[Pixel coordinate grounding data]
*** Begin section ***

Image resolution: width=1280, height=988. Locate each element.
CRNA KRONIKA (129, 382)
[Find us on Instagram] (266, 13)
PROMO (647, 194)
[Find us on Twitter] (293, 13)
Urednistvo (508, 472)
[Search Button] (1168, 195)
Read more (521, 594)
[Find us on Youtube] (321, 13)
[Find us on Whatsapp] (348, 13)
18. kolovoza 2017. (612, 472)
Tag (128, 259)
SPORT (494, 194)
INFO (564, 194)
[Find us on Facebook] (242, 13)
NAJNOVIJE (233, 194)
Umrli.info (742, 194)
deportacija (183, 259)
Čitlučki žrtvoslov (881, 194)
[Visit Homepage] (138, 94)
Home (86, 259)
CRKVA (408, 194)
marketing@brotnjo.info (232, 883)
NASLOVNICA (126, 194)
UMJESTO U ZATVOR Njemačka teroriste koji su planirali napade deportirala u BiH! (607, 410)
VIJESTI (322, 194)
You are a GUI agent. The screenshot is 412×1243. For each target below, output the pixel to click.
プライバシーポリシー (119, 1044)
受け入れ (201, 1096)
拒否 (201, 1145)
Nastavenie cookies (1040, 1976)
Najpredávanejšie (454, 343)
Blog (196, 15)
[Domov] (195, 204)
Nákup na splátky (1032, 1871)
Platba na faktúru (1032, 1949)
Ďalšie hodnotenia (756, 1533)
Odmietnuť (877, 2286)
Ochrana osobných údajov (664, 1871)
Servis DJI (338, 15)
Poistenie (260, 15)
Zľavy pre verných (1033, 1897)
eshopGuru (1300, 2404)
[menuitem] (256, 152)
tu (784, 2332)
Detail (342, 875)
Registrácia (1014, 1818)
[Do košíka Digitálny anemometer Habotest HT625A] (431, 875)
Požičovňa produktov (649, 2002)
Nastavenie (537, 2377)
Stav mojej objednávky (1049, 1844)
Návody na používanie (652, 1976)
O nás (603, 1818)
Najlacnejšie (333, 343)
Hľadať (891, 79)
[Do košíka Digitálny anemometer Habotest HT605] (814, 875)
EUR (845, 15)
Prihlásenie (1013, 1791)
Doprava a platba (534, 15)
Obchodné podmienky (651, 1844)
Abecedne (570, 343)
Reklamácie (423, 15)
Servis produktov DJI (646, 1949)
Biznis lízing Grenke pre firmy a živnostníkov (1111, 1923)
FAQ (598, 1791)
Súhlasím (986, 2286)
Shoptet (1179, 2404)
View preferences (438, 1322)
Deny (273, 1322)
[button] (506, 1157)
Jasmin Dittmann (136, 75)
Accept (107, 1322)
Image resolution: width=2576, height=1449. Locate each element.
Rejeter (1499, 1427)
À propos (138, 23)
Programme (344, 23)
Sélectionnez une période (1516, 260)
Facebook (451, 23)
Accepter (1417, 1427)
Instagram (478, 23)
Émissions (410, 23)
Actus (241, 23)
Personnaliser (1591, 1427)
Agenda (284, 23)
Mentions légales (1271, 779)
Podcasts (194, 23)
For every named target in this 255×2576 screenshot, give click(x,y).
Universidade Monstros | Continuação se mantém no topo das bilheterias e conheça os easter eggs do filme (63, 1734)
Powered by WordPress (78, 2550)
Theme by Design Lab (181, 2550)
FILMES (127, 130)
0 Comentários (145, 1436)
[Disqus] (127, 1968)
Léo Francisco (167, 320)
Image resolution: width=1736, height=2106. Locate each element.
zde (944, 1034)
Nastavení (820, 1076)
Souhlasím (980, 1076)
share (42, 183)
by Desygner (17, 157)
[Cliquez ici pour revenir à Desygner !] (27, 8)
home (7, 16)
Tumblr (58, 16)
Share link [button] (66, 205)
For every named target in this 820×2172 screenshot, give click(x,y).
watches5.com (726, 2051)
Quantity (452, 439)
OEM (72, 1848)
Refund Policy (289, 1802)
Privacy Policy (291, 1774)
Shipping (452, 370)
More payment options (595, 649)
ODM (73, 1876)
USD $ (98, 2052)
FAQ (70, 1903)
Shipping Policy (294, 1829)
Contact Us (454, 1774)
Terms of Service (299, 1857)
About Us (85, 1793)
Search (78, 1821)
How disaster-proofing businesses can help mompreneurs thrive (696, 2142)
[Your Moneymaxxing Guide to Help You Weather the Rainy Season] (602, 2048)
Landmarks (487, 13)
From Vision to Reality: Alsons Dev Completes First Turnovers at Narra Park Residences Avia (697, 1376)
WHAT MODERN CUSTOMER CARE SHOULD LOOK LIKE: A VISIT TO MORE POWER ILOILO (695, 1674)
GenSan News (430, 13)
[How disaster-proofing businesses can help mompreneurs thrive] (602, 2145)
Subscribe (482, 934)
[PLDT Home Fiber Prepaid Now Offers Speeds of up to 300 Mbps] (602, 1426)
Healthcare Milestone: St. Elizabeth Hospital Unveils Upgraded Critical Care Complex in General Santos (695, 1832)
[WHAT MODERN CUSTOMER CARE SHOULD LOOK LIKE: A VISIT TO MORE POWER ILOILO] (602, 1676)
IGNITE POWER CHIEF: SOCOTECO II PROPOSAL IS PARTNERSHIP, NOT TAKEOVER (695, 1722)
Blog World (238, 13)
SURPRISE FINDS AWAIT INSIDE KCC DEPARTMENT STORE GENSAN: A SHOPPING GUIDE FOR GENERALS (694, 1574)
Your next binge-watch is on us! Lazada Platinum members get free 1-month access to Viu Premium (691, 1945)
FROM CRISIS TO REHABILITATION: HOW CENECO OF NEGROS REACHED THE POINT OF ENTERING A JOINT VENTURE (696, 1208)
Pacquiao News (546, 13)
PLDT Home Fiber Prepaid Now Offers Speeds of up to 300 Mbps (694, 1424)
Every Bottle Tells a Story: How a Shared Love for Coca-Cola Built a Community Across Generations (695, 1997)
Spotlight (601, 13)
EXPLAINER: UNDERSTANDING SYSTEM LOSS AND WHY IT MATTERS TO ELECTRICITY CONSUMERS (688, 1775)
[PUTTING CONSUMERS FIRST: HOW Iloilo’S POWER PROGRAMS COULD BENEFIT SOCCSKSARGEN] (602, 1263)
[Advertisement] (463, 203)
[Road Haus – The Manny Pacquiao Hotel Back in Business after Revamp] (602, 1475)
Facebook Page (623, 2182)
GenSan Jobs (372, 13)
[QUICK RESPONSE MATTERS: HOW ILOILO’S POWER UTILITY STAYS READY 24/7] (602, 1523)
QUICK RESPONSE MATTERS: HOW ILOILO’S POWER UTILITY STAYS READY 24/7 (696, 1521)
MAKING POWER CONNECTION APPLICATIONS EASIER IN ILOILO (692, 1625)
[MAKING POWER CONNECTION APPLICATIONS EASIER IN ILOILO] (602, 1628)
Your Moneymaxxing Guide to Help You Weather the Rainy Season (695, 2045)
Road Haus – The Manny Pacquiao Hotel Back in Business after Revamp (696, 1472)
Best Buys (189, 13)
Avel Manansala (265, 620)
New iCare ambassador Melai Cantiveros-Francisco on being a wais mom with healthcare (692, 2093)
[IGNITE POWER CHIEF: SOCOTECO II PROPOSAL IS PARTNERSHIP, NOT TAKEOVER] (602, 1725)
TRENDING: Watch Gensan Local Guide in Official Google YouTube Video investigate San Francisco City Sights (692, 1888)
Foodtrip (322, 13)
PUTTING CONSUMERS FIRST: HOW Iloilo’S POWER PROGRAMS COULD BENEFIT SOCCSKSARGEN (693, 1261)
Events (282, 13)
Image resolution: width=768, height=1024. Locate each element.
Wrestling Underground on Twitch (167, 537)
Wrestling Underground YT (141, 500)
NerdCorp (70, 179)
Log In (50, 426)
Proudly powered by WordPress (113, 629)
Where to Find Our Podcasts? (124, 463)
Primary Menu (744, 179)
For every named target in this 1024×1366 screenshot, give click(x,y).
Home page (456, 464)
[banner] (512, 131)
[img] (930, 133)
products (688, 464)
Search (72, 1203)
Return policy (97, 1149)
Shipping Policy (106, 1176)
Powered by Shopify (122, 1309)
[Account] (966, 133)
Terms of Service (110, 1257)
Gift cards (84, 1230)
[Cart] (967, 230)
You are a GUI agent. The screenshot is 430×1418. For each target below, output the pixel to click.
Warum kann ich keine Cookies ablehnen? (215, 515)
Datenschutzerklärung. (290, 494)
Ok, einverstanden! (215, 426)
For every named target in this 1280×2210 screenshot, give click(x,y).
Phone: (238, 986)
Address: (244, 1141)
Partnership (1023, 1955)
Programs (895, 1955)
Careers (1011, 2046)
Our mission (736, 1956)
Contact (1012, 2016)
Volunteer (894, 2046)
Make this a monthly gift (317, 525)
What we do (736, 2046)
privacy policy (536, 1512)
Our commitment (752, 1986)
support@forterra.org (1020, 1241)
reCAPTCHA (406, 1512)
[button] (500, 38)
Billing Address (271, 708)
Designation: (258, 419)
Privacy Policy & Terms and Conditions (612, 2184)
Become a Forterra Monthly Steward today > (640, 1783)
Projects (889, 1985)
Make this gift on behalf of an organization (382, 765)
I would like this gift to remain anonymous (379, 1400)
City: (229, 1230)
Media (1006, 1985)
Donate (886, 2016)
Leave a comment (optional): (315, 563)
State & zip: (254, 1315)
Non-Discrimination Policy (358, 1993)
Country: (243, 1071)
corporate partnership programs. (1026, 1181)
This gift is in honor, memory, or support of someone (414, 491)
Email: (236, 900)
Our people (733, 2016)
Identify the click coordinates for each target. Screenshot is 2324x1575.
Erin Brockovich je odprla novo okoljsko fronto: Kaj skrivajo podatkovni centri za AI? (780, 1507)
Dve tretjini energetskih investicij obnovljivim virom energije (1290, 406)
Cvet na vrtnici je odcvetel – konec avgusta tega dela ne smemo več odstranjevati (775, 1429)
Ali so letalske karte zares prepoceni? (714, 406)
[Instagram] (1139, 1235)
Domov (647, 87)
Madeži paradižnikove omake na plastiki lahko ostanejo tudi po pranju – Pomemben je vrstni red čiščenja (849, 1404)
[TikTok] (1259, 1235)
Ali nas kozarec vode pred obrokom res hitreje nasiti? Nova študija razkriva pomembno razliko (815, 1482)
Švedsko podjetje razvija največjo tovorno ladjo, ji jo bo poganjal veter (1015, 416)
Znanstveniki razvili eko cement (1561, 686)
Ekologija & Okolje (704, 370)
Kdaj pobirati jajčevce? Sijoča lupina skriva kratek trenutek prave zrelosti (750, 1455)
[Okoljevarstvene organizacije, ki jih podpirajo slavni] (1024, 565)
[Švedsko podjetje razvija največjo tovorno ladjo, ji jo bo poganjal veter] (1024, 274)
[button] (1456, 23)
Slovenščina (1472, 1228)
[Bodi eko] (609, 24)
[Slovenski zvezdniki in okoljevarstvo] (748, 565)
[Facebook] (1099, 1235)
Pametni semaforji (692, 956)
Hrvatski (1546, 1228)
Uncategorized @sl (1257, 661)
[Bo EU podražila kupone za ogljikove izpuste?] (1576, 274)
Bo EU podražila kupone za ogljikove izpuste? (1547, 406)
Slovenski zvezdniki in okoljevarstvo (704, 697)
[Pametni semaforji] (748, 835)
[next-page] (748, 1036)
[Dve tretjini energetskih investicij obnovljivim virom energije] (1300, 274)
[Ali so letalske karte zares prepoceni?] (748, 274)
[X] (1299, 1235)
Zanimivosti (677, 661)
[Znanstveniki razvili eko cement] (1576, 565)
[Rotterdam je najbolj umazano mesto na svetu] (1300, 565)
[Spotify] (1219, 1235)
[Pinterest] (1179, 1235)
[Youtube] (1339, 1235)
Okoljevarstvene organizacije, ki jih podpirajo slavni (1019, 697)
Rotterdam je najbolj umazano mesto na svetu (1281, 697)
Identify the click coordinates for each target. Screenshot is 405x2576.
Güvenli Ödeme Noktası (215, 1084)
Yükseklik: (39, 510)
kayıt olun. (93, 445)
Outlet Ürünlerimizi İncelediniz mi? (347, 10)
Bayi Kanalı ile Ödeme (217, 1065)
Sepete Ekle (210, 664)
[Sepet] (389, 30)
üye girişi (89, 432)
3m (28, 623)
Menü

*** End section ***

Work instruction
Transcribe each line of the data above, unaltered, from the one where "Umrli.info (742, 194)" appears to the one where "Image resolution: width=2576, height=1449." appears, inclusive of both.

Exercise solution
Umrli.info (742, 194)
deportacija (183, 259)
Čitlučki žrtvoslov (881, 194)
[Visit Homepage] (138, 94)
Home (86, 259)
CRKVA (408, 194)
marketing@brotnjo.info (232, 883)
NASLOVNICA (126, 194)
UMJESTO U ZATVOR Njemačka teroriste koji su planirali napade deportirala u BiH! (607, 410)
VIJESTI (322, 194)
You are a GUI agent. The screenshot is 412×1243. For each target below, output the pixel to click.
プライバシーポリシー (119, 1044)
受け入れ (201, 1096)
拒否 (201, 1145)
Nastavenie cookies (1040, 1976)
Najpredávanejšie (454, 343)
Blog (196, 15)
[Domov] (195, 204)
Nákup na splátky (1032, 1871)
Platba na faktúru (1032, 1949)
Ďalšie hodnotenia (756, 1533)
Odmietnuť (877, 2286)
Ochrana osobných údajov (664, 1871)
Servis DJI (338, 15)
Poistenie (260, 15)
Zľavy pre verných (1033, 1897)
eshopGuru (1300, 2404)
[menuitem] (256, 152)
tu (784, 2332)
Detail (342, 875)
Registrácia (1014, 1818)
[Do košíka Digitálny anemometer Habotest HT625A] (431, 875)
Požičovňa produktov (649, 2002)
Nastavenie (537, 2377)
Stav mojej objednávky (1049, 1844)
Návody na používanie (652, 1976)
O nás (603, 1818)
Najlacnejšie (333, 343)
Hľadať (891, 79)
[Do košíka Digitálny anemometer Habotest HT605] (814, 875)
EUR (845, 15)
Prihlásenie (1013, 1791)
Doprava a platba (534, 15)
Obchodné podmienky (651, 1844)
Abecedne (570, 343)
Reklamácie (423, 15)
Servis produktov DJI (646, 1949)
Biznis lízing Grenke pre firmy a živnostníkov (1111, 1923)
FAQ (598, 1791)
Súhlasím (986, 2286)
Shoptet (1179, 2404)
View preferences (438, 1322)
Deny (273, 1322)
[button] (506, 1157)
Jasmin Dittmann (136, 75)
Accept (107, 1322)
Image resolution: width=2576, height=1449. Locate each element.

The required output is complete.